Carnival contends that the "great weight of authority" disfavors jurisdiction on comparable facts. However, the authorities it cited are not controlling. We find them unpersuasive. We also note that other courts have asserted jurisdiction under circumstances similar to this case.

See, e.g., Marino v. Hyatt Corp., 793 F.2d 427 (1st Cir. 1986); King v. Carnival Cruise Lines, No. 82-7291 (W.D. La. Mar. 9, 1984); Alexander v. Carnival Tours, Inc., No. 86-A-1951 (D. Colo. Dec. 11, 1986); Dirks v. Carnival Cruise Lines, 642 F. Supp. 971 (D. Kan. 1986); Gelfand v. Tanner Motor Tours, Ltd., 339 F.2d 317 (2d Cir. 1964); Pearrow v. National Life Accident Ins. Co., 703 F.2d 1067 (8th Cir. 1983).

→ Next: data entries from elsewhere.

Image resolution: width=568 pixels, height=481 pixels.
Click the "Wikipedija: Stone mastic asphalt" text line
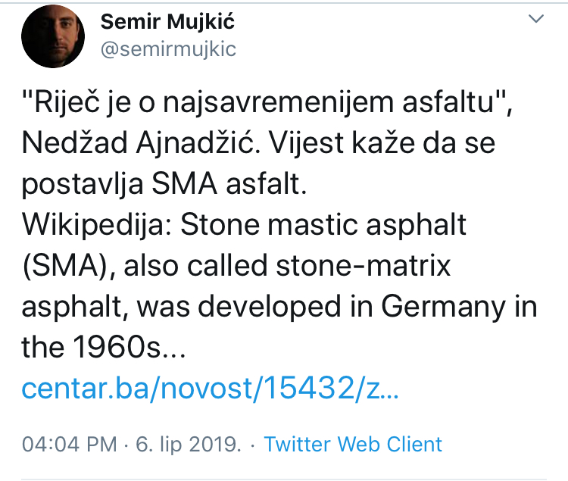pos(244,225)
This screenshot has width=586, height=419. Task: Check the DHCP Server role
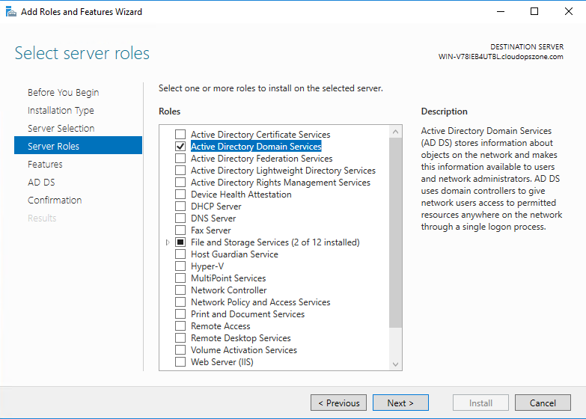[x=180, y=206]
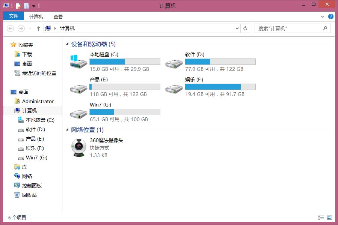Switch to the 查看 ribbon tab

tap(58, 16)
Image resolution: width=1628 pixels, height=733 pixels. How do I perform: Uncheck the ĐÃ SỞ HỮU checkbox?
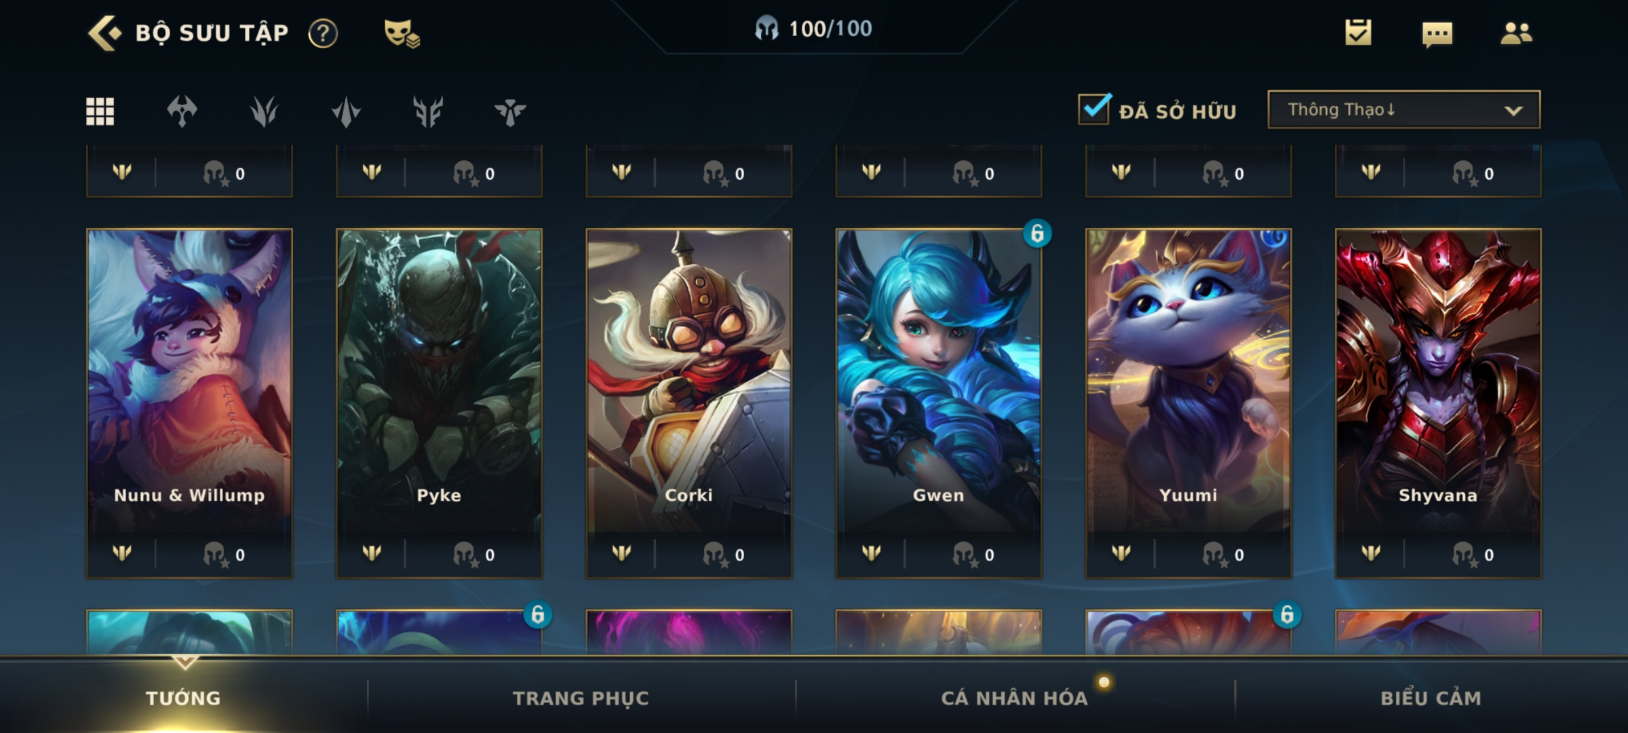1094,109
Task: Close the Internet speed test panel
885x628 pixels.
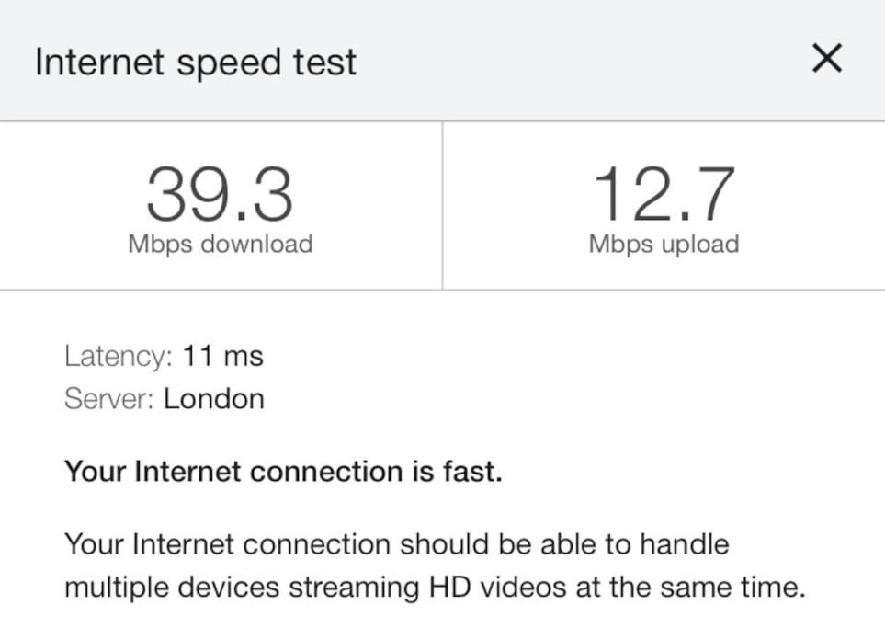Action: 827,58
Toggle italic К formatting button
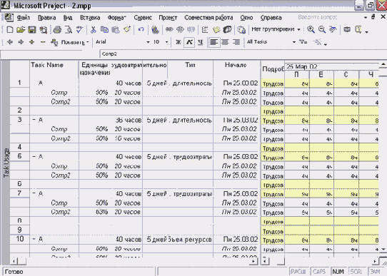 point(189,42)
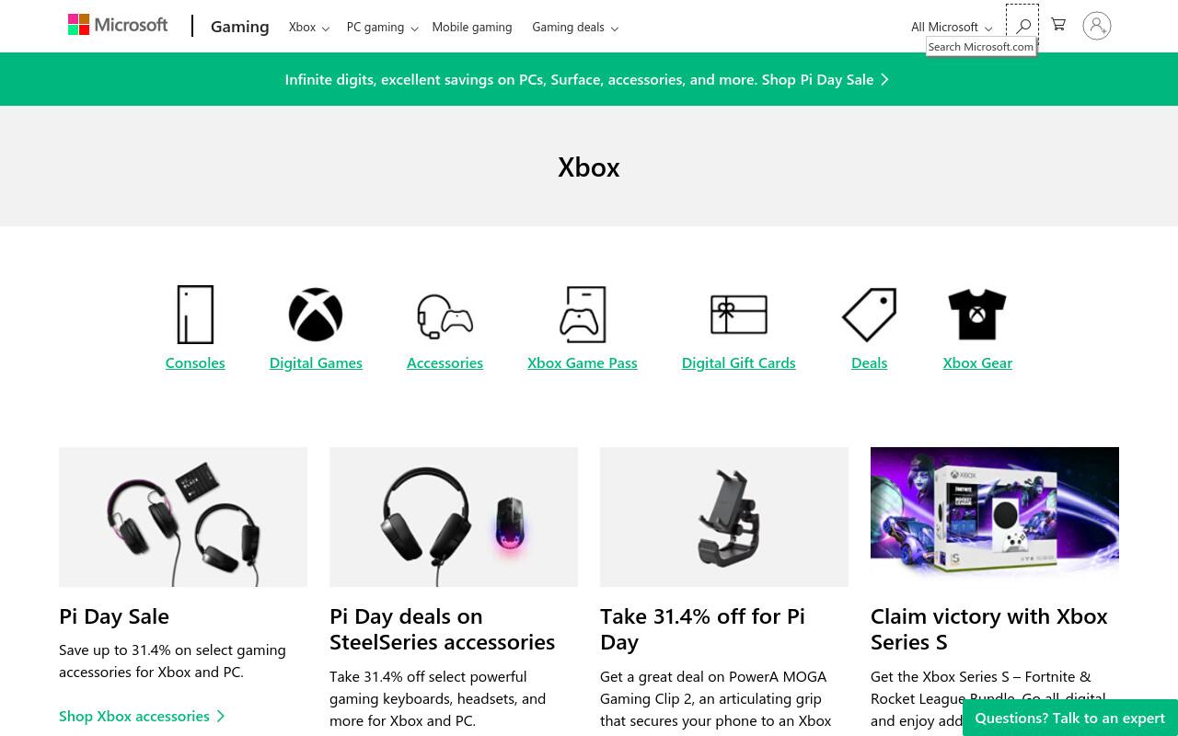Click the Microsoft logo

coord(118,25)
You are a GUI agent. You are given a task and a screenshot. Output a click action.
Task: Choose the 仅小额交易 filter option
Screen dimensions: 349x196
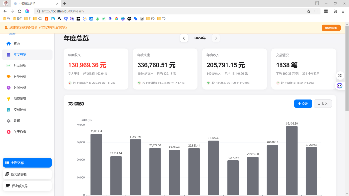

See, e.g., Walker v. Carnival Cruise Lines, Inc., 681 F. Supp. 470 (N.D. Ill. 1987); Everett v. Carnival Cruise Lines, 677 F. Supp. 269 (M.D. Pa. 1987); Wilkinson v. Carnival Cruise Lines, Inc., 645 F. Supp. 318 (S.D. Tex. 1985).

The federal circuits are divided on whether jurisdiction will lie under the circumstances present in this case. We cannot reconcile the division. We conclude that Washington's long-arm statute extends jurisdiction to the limit of federal due process. The United States Court of Appeals for the Ninth Circuit has determined that federal due process permits specific jurisdiction in this case. We will not deny Washington plaintiffs the benefit of that determination.

[4] We adopt the "but for" test of Shute v. Carnival Cruise Lines, 863 F.2d 1437 (9th Cir. 1988), withdrawn, 872 F.2d 930 (1989), and hold that there is sufficient connection between the Shutes' claim and Carnival's Washington contacts to support long-arm jurisdiction under RCW 4.28.185. "But for" Carnival's "transaction of any business within this state," Mrs. Eulala Shute would not have been injured on respondent's cruise ship. Therefore her claim "arises from" Carnival's Washington contacts within the meaning of Washington's long-arm statute.

We answer "yes" to the question certified to us in this case by the United States Court of Appeals for the Ninth Circuit.

CALLOW, C.J., UTTER, BRACHTENBACH, DOLLIVER, DORE, ANDERSEN, and DURHAM, JJ., and PEARSON, J. Pro Tem., concur.